# Problem Statment 

Identify digits from a dataset of tens of thousands of handwritten images. The MNIST handwritten digit classification problem is a standard dataset used in computer vision and deep learning.

In this Notebook, we will discover how to develop a convolutional neural network for handwritten digit classification from scratch.

What we will implement in this notebook:

* How to develop a test harness to develop a robust evaluation of a model and establish a baseline of performance for a classification task.
* How to explore extensions to a baseline model to improve learning and model capacity.
* How to develop a finalized model, evaluate the performance of the final model, and use it to make predictions on new images.
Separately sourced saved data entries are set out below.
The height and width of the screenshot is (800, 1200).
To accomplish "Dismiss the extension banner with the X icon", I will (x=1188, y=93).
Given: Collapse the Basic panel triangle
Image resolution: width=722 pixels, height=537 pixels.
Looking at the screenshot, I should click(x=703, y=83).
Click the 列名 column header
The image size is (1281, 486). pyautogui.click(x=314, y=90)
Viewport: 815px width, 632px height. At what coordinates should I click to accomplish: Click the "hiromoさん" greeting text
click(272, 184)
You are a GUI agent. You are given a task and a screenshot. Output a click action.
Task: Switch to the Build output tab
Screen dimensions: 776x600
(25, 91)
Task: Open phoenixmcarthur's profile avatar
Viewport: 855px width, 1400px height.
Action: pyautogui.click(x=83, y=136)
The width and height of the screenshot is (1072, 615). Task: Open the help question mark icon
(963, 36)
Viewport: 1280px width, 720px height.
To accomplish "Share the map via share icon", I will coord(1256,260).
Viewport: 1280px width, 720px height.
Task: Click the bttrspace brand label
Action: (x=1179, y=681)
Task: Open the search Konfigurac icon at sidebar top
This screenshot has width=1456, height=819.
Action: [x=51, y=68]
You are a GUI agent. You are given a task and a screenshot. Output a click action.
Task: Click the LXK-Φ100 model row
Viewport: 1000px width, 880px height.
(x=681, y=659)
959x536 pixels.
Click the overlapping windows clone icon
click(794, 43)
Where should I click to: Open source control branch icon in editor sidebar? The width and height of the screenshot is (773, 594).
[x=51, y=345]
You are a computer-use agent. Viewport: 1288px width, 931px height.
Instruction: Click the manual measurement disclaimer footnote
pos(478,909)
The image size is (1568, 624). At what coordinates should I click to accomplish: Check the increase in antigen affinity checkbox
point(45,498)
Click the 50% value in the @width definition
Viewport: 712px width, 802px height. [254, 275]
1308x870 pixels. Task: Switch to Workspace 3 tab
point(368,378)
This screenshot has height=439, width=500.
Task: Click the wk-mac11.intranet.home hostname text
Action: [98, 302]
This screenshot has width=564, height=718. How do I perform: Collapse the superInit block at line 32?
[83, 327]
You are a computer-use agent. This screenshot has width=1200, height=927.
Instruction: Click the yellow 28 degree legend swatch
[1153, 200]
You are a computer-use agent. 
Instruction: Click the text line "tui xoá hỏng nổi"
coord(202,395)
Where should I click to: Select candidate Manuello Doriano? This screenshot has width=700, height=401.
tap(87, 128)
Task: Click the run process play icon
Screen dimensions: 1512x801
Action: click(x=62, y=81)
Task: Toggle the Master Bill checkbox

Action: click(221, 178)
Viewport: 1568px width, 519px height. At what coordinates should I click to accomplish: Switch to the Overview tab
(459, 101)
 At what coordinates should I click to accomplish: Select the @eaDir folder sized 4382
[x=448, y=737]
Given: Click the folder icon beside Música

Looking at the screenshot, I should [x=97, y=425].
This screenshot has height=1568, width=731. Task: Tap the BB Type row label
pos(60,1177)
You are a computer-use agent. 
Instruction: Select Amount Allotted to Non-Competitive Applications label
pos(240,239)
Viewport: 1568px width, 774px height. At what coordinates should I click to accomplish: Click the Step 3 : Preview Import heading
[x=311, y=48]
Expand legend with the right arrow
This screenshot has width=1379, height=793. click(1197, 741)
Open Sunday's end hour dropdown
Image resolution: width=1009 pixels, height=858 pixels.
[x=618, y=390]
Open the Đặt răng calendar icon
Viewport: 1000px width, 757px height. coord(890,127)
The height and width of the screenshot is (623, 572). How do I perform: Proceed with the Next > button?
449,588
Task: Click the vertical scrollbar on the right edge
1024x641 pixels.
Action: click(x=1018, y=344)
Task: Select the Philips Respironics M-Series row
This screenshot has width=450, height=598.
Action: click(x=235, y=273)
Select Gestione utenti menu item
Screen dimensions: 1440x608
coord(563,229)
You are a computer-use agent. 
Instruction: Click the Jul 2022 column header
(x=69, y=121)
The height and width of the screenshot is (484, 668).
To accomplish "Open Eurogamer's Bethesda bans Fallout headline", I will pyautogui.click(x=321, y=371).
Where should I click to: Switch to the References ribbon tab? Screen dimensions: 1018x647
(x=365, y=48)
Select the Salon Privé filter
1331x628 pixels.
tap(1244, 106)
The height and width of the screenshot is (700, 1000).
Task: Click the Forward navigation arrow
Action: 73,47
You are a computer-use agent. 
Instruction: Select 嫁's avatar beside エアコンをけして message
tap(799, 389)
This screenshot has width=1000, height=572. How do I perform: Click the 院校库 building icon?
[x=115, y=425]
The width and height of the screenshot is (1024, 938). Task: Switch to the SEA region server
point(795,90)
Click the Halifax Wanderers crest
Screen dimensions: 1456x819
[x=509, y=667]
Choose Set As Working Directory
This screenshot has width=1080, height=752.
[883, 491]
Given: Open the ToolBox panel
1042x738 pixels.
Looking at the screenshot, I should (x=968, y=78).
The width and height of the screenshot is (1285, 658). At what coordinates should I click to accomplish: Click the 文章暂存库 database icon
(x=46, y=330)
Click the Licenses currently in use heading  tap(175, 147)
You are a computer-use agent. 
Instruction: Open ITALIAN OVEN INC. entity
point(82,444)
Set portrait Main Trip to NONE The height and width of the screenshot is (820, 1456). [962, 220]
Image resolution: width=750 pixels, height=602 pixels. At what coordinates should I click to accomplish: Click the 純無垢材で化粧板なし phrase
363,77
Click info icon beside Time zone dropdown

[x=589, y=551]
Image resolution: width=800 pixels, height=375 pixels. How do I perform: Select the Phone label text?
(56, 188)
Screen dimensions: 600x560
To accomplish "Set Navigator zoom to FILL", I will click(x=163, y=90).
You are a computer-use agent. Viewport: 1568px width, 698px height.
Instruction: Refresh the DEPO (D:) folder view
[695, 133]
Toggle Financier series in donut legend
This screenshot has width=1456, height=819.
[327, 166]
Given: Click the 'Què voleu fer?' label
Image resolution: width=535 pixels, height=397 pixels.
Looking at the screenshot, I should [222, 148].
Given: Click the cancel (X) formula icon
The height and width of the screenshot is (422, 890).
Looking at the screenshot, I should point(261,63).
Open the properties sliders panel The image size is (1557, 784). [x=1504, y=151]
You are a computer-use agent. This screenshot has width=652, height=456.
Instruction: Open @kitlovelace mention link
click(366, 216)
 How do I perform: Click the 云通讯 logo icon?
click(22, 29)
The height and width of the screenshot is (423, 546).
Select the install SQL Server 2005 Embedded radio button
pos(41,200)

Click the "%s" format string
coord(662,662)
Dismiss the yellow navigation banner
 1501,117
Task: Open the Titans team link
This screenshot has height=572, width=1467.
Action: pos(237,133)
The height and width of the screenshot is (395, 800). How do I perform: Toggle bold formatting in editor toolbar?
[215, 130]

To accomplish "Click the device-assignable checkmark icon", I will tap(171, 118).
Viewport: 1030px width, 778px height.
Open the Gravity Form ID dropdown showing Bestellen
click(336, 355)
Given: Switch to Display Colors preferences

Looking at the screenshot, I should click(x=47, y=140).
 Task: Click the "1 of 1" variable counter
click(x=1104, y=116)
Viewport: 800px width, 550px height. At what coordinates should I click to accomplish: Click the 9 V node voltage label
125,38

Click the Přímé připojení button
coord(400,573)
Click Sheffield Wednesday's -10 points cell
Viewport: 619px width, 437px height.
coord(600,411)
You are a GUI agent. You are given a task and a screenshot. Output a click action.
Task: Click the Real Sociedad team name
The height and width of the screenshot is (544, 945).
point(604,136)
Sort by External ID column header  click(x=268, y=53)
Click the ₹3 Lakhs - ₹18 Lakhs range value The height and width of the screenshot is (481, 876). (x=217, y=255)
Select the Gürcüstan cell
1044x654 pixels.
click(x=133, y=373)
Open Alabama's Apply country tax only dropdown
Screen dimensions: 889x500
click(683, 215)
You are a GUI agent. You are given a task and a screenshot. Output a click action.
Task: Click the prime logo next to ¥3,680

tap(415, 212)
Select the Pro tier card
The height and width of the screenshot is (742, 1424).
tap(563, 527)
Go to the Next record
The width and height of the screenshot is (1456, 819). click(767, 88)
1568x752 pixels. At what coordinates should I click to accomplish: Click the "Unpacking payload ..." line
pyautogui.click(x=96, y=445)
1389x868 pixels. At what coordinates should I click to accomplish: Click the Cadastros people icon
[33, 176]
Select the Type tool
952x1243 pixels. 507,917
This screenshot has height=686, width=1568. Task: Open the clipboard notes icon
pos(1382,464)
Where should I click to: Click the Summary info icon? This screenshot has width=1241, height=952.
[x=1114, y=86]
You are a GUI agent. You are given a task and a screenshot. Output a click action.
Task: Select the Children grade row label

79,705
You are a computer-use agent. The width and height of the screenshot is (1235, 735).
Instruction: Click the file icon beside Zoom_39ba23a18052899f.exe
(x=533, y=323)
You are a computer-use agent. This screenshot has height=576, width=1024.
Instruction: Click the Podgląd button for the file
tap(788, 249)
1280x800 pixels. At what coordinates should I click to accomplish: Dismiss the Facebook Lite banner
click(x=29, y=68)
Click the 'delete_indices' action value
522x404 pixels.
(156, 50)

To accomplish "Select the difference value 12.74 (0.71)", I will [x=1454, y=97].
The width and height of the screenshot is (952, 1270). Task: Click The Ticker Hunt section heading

## **This task can be divided into the following subtasks.**

1. **Data Preparation**
2. **Building a CNN Model**
3. **Evalution of the model**
4. **Prediction of validation data**


# Data Loading

It is a dataset of 60,000 small square 28×28 pixel grayscale images of handwritten single digits between 0 and 9.

The task is to classify a given image of a handwritten digit into one of 10 classes representing integer values from 0 to 9, inclusively.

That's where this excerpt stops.